Prior cross-sectional studies have demonstrated that advanced fibrosis (determined both by clinical prediction rules such as the FIB-4 score and by histology) is an independent predictor of subclinical atherosclerosis [7,8,9]. Thus, the mechanistic link proposed in this study would be bolstered by future studies identifying improvements in the severity of atherosclerotic plaques, reflective of the reduced atherogenicity of serum lipid profiles in those with cirrhosis followed over time. The major challenge with this is that patients with ESLD undergoing LT evaluation have poor long-term survival and may lack the duration of follow-up necessary to demonstrate meaningful changes in atherosclerotic burden.

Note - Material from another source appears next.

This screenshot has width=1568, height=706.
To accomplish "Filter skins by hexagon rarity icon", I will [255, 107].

A population consisting only of patients referred for LT evaluation is likely biased toward a more favorable cardiac risk profile, limiting the generalizability of the findings to the broader population of individuals with cirrhosis. In a prospective, longitudinal study of 1702 adults in the NASH Clinical Research Network (CRN) database, CVD incidence was higher in individuals with NASH and advanced fibrosis than in those at earlier disease stages [5]. Furthermore, in a phase 3 trial of patients with advanced fibrosis due to NASH, those with cirrhosis were significantly more likely to have a major adverse cardiac event than those with stage 3 fibrosis. Thus, the lipoprotein alterations observed in the pre-LT NASH cirrhosis cohort presented by Patel et al. may be insufficient to mitigate CVD risk in the broader cirrhosis population. In this regard, future larger studies with less restricted populations will be important to further confirm the current findings.

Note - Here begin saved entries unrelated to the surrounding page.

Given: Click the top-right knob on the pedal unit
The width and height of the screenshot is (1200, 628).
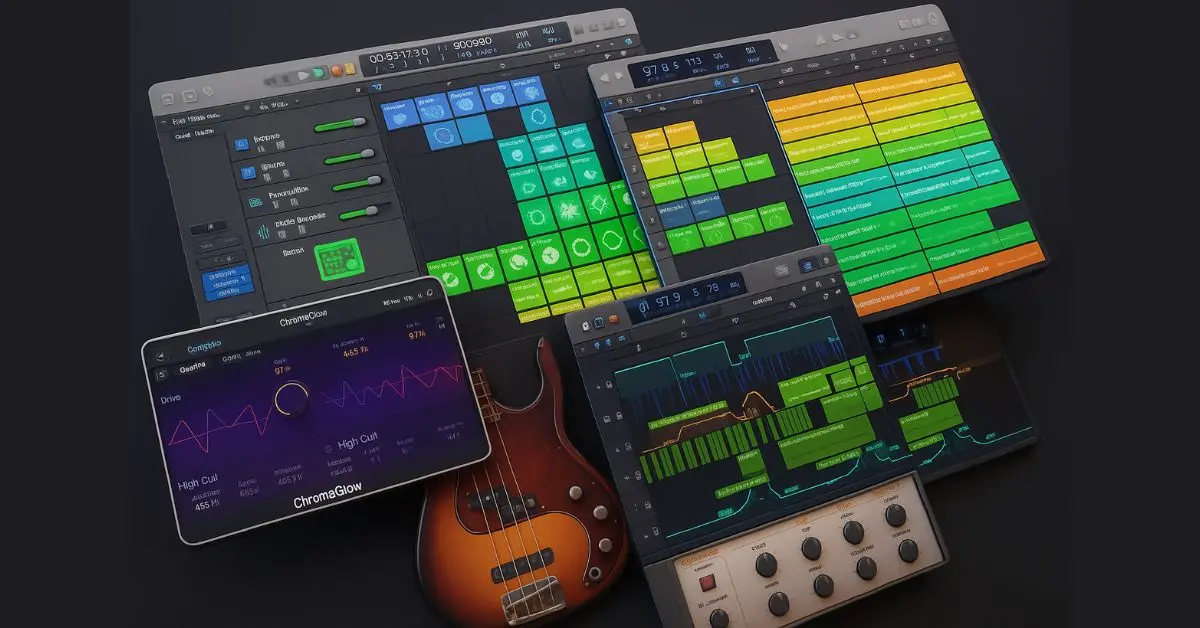Looking at the screenshot, I should (x=895, y=515).

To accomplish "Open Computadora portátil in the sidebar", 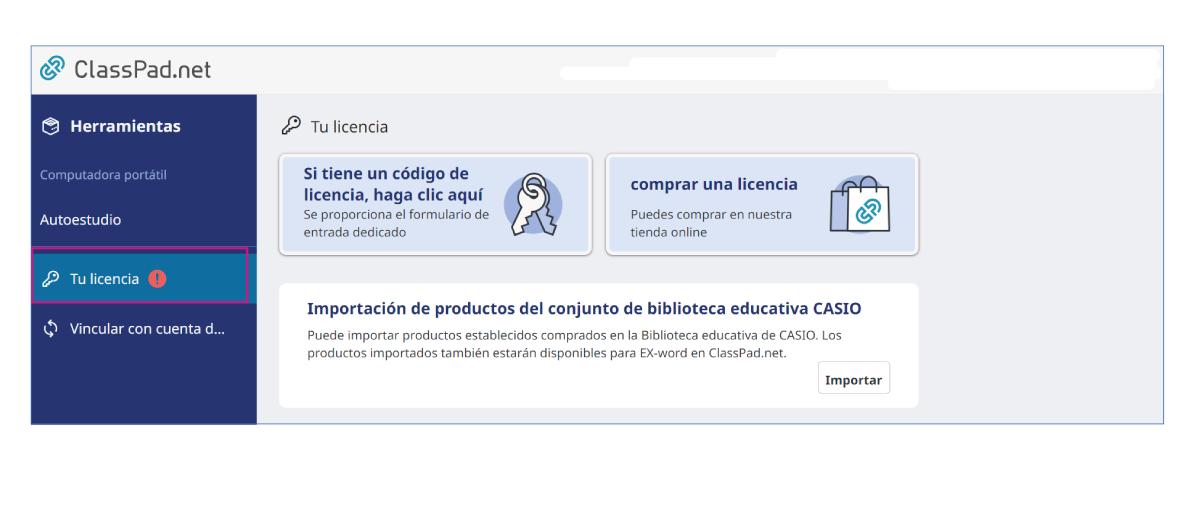I will 103,175.
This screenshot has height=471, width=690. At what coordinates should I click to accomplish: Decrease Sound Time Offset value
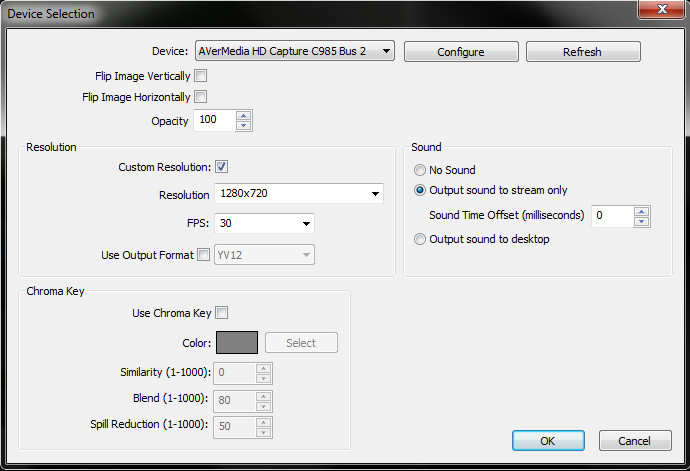pyautogui.click(x=642, y=221)
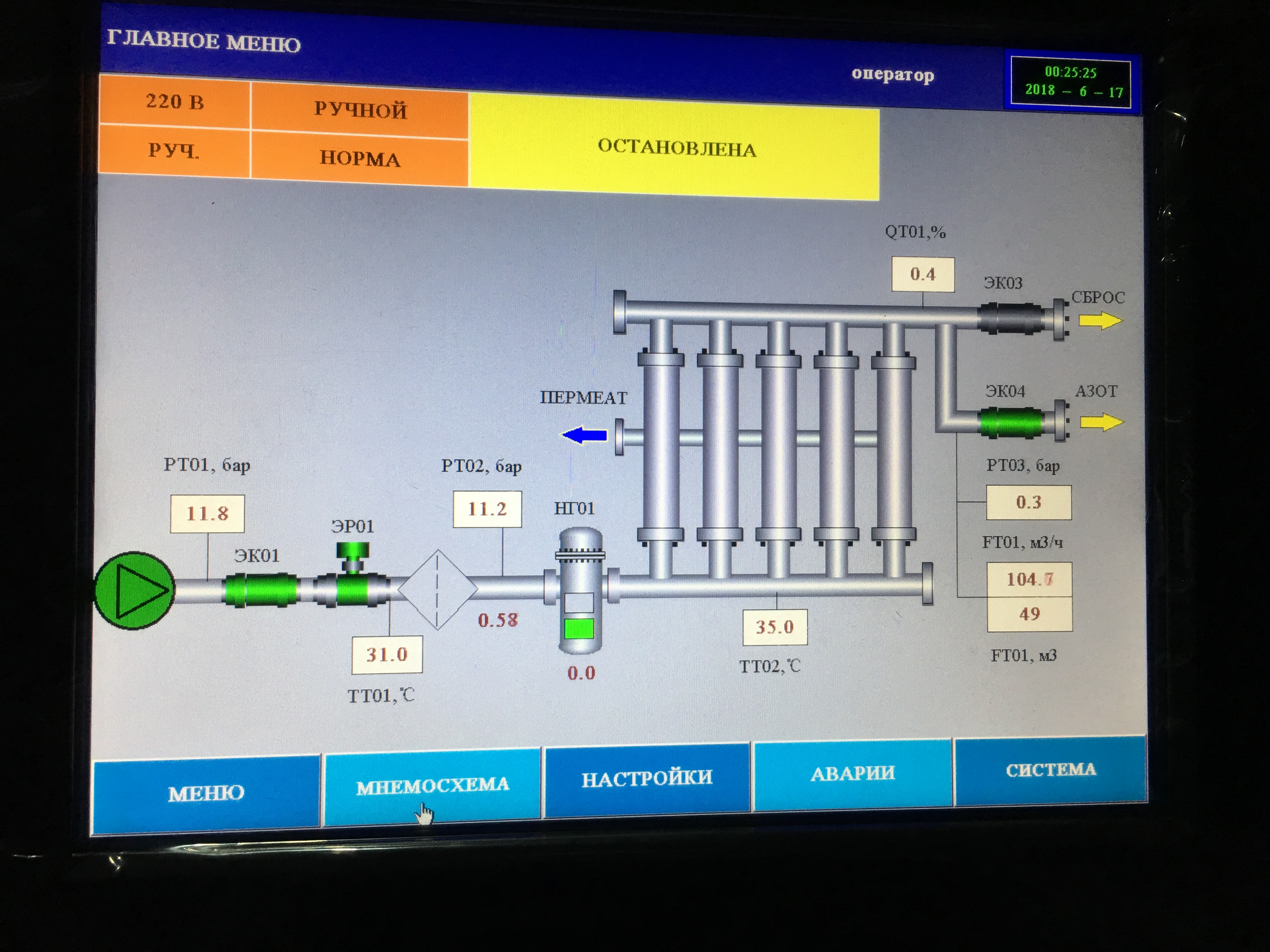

Given the limited survival in individuals with ESLD awaiting transplant, it is perhaps more relevant to focus on CV risk in these patients after they undergo liver transplantation, when the competing risk of hepatic dysfunction is substantially diminished. The majority of individuals with ESLD who do not undergo LT are far more likely to experience a liver-related event than to survive to experience any clinically meaningful change in CV events. Nevertheless, in those who ultimately do undergo LT, particularly in those transplanted for NASH cirrhosis, adverse CV outcomes are increased (Fig. 1) [10, 11]. This is explained by numerous factors, including detrimental metabolic effects of immunosuppressant (IS) medications, re-establishment of weight gain, and either the return of aberrant lipid metabolism with restoration of normal hepatic function or its accentuation by IS medications [12]. An improved understanding of the evolution of lipid metabolic changes occurring in cirrhosis, as identified in this study, compared with those occurring after LT would further improve the understanding of CV risk in the peri-transplant setting.

Fig. 1
figure 1

Drivers of mortality in the peri-transplant period. ACLF acute-on-chronic liver failure, BP blood pressure, HCC hepatocellular carcinoma, HDL-2 high-density lipoprotein-2, HRS hepatorenal syndrome, IS immunosuppressives, LDL low-density lipoprotein, MAP mean arterial pressure, sdLDL small dense low-density lipoprotein, SVR systemic vascular resistance, VLDL very-low-density lipoprotein

The present study by Patel et al. adds valuable information to the understanding of the contribution of the liver to regulating mediators of atherosclerosis, generating important questions regarding cardiovascular risk in advanced liver disease. For one, the study confirms that despite the presence of underlying CV risk factors such as CAD, liver-related morbidity and mortality substantially outweigh CV events in this subpopulation of patients with ESLD. Though the severity and frequency of complications associated with advanced liver disease is likely a major driver of this finding, we agree that it is nevertheless important to consider whether additional pathophysiologic mechanisms in cirrhosis may impact overall CV risk. To that end, a reduction in atherogenicity of serum lipid profiles and improvements in serum adiponectin occurring in individuals with NASH cirrhosis may provide relative cardioprotection. Future studies should focus on corroborating the mechanisms of changing CV risk in non-NASH etiologies of CLD and on further elucidating the long-term clinical impact of these changes.